§ **DATA**:
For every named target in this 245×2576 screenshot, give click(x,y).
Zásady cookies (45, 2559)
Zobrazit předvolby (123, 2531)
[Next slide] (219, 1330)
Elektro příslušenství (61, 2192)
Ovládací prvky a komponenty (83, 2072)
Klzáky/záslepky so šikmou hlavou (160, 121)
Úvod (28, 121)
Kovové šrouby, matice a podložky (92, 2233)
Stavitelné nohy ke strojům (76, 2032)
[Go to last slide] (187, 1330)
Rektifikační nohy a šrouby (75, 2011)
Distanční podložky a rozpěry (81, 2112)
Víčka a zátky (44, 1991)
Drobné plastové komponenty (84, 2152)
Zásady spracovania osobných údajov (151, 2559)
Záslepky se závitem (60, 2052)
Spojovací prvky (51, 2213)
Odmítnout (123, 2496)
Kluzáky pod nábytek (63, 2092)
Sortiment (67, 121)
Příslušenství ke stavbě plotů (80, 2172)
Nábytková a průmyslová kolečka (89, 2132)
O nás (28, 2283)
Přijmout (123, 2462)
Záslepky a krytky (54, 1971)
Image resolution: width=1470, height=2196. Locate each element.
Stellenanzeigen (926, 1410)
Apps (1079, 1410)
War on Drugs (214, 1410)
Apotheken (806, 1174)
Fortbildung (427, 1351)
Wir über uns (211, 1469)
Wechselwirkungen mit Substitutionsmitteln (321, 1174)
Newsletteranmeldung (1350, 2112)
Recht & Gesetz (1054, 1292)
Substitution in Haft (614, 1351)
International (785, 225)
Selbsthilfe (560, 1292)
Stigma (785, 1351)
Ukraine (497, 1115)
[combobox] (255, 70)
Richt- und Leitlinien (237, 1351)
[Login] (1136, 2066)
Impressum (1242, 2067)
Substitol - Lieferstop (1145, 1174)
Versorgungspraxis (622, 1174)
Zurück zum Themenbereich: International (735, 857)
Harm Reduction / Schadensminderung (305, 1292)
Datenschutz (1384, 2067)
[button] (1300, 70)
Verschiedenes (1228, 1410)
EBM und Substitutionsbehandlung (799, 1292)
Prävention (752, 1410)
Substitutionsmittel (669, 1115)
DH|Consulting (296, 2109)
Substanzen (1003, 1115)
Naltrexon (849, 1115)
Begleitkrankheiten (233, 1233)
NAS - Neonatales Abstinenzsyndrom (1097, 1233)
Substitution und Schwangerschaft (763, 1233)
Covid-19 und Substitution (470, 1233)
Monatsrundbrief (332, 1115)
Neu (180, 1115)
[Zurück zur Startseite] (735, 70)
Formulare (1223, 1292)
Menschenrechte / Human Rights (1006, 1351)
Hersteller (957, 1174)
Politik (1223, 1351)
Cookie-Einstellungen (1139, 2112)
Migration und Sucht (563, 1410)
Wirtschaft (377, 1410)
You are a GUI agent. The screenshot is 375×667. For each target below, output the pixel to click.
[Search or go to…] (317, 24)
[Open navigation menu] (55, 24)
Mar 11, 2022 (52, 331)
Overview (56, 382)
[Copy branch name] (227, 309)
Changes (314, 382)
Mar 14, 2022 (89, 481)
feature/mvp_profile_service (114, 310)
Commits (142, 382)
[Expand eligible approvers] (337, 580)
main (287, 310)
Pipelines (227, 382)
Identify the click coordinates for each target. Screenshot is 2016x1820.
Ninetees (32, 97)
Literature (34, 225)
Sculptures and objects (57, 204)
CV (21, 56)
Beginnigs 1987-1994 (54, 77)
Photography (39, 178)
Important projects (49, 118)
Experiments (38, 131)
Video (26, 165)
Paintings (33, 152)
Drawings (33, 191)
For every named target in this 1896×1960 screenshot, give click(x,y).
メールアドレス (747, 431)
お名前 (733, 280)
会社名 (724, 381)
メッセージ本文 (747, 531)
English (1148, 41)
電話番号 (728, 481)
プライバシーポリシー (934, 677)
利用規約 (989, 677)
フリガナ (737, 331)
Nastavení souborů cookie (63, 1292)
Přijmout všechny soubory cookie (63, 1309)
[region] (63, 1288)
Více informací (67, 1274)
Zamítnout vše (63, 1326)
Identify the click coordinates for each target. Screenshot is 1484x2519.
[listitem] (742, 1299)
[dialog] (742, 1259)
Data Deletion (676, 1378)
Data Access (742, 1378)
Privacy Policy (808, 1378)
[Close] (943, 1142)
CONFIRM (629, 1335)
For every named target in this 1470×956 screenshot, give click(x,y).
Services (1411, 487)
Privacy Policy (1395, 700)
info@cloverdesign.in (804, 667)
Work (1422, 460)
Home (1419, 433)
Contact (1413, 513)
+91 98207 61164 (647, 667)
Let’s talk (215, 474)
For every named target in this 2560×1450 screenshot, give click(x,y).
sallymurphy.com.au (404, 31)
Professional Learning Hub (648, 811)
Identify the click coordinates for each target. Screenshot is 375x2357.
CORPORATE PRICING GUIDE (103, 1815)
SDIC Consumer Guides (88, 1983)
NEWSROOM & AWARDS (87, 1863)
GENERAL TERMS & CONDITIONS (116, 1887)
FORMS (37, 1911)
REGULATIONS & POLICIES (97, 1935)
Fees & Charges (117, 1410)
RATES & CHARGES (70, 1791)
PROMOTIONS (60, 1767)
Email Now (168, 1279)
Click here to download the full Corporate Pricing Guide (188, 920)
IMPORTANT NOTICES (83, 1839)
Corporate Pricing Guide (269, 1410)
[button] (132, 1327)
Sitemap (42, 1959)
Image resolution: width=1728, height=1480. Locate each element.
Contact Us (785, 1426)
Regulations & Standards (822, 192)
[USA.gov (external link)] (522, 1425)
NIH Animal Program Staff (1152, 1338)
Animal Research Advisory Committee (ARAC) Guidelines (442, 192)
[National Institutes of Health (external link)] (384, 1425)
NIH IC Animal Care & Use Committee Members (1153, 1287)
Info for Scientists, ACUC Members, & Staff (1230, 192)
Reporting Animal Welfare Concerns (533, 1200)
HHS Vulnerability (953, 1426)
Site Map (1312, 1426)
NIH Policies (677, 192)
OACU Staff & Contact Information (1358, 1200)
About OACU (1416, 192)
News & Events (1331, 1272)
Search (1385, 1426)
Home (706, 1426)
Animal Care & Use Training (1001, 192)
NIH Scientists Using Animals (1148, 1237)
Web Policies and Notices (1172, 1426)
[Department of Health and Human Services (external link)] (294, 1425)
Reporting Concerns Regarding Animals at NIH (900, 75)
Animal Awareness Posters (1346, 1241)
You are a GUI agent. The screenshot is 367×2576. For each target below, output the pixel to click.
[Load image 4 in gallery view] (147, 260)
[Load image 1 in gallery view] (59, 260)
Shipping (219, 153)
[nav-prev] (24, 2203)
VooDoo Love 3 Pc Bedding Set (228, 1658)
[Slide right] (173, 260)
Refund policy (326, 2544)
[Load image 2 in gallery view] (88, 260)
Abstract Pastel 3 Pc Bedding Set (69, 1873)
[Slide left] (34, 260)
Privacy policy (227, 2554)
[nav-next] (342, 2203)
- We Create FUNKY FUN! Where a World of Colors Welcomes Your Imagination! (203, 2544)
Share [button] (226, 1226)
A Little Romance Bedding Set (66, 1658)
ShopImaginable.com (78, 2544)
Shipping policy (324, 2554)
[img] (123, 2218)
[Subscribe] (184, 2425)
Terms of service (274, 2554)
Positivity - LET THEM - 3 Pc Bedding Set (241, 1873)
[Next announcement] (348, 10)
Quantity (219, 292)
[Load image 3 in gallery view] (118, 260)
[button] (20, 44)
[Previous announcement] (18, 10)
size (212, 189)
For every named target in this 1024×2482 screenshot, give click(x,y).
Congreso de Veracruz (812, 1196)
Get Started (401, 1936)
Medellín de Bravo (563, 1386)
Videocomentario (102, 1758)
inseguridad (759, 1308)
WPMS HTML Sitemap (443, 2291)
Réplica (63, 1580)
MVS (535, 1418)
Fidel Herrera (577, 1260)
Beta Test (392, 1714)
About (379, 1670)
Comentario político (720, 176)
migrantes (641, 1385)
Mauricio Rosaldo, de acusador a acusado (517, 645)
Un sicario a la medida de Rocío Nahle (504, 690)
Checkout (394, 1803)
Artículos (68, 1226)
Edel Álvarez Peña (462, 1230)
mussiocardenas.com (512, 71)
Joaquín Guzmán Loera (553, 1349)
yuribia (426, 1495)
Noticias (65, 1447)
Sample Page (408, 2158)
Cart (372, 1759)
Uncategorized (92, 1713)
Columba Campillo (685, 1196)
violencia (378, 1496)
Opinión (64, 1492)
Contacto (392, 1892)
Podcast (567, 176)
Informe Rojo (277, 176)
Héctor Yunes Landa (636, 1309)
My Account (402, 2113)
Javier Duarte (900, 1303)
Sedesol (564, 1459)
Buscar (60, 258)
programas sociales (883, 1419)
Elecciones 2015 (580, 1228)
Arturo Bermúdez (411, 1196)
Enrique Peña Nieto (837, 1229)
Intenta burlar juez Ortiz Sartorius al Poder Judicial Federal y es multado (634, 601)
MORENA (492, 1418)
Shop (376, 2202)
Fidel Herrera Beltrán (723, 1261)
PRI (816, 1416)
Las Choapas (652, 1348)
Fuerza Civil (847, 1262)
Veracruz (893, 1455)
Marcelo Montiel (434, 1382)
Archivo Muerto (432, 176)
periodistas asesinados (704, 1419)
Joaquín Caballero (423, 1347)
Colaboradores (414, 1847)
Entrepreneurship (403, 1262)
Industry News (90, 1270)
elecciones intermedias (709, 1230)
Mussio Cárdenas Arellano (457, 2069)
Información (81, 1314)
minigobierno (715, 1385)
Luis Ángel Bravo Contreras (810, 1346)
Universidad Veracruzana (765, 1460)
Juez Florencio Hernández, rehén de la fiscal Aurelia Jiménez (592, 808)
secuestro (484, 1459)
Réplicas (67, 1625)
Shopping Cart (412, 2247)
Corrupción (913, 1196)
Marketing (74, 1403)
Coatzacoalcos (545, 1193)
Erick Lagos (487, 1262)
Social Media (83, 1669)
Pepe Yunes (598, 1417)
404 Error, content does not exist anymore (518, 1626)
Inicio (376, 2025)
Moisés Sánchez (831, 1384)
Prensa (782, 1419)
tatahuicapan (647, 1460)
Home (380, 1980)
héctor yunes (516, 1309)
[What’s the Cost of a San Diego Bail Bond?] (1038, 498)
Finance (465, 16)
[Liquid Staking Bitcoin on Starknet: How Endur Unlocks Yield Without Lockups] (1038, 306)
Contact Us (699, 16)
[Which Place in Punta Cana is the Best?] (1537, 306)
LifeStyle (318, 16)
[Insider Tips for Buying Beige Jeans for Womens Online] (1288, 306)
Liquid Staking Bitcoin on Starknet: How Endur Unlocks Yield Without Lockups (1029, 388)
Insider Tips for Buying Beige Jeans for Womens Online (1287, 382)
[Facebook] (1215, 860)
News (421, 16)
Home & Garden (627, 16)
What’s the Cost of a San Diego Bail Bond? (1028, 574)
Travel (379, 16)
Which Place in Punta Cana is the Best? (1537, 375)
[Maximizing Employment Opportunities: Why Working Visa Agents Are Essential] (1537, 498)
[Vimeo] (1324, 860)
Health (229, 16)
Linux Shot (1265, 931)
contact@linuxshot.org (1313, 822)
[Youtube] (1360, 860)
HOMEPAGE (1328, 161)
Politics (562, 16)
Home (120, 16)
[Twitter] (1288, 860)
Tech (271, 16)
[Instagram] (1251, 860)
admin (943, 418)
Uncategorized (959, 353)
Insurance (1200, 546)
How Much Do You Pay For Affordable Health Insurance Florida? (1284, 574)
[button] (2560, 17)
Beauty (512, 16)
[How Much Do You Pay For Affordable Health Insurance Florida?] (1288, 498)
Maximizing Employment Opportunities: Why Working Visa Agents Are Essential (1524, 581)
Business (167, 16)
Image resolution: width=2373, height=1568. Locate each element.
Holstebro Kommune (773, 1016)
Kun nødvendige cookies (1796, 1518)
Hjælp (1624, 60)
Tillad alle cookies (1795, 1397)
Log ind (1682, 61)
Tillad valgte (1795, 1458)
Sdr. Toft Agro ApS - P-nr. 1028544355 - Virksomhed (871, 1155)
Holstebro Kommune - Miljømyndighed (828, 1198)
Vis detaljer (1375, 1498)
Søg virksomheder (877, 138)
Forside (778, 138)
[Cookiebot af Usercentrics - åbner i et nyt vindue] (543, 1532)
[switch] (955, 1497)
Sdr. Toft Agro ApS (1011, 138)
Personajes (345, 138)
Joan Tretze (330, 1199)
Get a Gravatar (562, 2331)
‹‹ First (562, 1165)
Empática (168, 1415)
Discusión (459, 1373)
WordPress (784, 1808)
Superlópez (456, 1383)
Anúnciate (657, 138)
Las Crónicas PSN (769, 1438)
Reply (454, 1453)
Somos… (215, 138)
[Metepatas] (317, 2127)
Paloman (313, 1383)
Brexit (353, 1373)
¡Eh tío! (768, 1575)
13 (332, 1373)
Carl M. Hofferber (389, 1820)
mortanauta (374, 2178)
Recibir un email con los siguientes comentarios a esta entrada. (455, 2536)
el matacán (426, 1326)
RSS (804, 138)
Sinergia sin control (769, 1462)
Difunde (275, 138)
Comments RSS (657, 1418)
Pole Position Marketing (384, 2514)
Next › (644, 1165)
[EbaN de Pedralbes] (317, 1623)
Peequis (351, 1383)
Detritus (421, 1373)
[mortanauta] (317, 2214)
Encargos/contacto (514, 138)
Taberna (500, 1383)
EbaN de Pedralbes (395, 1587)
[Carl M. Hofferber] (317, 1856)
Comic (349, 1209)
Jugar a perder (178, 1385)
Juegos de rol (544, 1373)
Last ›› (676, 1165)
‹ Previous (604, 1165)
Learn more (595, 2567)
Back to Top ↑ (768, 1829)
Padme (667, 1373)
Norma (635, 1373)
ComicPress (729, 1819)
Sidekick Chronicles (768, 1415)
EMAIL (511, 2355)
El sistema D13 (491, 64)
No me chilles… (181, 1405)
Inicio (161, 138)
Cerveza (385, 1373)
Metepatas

§ **PROBLEM**: Above are the records; from them, give again exactly the lines from the one containing "Sortiment (67, 121)" to the one containing "War on Drugs (214, 1410)", both lines included, and nothing more.

§ **RESPONSE BOX**:
Sortiment (67, 121)
Příslušenství ke stavbě plotů (80, 2172)
Nábytková a průmyslová kolečka (89, 2132)
O nás (28, 2283)
Přijmout (123, 2462)
Záslepky a krytky (54, 1971)
Image resolution: width=1470, height=2196. Locate each element.
Stellenanzeigen (926, 1410)
Apps (1079, 1410)
War on Drugs (214, 1410)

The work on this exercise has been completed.